__Short exercise__.
Copy the lines of the material verbatim, beginning with the line containing "The width and height of the screenshot is (1462, 454)." and ending with the line containing "(x=645, y=57)".

Target pointing data:
>>>>
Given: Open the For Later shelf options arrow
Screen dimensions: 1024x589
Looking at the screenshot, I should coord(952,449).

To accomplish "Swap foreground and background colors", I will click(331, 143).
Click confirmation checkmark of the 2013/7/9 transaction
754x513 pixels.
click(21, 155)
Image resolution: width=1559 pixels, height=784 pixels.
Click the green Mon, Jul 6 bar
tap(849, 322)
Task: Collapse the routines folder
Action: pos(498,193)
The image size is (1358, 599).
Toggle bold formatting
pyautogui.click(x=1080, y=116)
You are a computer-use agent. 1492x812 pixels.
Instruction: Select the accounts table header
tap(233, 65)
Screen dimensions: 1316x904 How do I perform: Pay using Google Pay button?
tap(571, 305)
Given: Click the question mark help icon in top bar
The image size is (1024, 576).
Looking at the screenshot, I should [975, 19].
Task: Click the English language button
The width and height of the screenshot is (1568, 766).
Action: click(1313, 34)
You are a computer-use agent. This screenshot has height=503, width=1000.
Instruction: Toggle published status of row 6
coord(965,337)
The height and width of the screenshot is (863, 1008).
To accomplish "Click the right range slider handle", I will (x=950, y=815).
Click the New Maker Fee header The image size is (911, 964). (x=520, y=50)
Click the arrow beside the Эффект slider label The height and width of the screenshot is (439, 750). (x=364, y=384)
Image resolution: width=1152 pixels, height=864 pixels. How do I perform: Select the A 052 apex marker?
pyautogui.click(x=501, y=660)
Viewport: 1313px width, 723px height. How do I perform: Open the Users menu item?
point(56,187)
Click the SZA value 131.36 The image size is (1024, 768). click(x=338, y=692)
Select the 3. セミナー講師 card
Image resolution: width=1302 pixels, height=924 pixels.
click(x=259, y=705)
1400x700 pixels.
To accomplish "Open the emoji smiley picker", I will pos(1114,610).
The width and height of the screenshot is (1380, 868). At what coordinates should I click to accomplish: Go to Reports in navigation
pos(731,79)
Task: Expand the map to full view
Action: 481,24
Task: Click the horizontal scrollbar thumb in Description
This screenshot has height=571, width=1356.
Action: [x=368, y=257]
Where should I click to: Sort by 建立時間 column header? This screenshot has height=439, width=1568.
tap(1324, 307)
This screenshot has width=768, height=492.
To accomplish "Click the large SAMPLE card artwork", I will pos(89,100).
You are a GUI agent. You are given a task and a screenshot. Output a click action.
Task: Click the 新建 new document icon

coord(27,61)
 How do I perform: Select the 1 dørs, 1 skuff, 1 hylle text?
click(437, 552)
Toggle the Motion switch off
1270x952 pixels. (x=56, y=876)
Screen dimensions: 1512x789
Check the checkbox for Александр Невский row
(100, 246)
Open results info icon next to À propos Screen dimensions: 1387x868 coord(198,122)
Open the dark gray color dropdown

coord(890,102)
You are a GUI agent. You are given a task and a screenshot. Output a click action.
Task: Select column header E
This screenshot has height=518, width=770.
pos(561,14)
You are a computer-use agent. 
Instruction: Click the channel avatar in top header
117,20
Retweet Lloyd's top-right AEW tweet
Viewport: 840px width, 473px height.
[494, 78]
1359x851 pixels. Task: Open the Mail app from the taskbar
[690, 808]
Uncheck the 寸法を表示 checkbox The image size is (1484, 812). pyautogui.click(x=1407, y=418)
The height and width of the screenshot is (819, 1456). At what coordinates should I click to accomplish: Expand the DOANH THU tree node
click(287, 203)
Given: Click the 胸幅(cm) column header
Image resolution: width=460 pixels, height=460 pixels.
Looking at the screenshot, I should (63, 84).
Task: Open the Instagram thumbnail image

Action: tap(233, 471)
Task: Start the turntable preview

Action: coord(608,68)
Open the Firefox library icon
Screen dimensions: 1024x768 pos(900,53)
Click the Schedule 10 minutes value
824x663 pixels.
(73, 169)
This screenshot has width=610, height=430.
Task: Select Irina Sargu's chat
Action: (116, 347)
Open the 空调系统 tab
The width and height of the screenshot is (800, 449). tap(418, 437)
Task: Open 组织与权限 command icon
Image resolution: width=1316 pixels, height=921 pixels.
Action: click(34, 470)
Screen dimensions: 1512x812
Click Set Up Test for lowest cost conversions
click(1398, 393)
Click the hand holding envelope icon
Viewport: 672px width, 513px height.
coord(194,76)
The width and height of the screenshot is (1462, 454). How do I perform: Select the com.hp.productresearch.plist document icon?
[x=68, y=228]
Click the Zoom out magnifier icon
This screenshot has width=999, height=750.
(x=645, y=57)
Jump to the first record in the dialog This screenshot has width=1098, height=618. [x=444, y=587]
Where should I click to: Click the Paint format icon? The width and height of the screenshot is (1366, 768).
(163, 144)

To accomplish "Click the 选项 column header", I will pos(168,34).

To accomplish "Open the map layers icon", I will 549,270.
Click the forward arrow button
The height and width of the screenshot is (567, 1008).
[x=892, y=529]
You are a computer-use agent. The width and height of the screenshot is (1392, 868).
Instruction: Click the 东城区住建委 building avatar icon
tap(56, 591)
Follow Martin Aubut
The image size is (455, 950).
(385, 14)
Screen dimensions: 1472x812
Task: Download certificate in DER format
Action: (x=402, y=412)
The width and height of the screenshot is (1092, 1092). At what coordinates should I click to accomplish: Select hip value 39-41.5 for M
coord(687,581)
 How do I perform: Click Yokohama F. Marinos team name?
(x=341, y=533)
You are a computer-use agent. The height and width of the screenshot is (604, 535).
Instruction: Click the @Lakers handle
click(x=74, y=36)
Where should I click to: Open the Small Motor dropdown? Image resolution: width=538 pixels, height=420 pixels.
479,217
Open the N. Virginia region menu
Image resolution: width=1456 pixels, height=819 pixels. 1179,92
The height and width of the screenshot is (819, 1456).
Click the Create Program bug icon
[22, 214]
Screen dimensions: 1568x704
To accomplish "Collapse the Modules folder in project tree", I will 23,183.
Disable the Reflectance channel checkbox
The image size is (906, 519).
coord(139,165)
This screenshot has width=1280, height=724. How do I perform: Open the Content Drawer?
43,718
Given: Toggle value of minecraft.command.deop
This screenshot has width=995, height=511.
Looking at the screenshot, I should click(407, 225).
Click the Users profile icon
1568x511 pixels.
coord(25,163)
<<<<
__In response__.
The width and height of the screenshot is (1462, 454). How do I perform: Select the com.hp.productresearch.plist document icon?
[x=68, y=228]
Click the Zoom out magnifier icon
This screenshot has width=999, height=750.
(x=645, y=57)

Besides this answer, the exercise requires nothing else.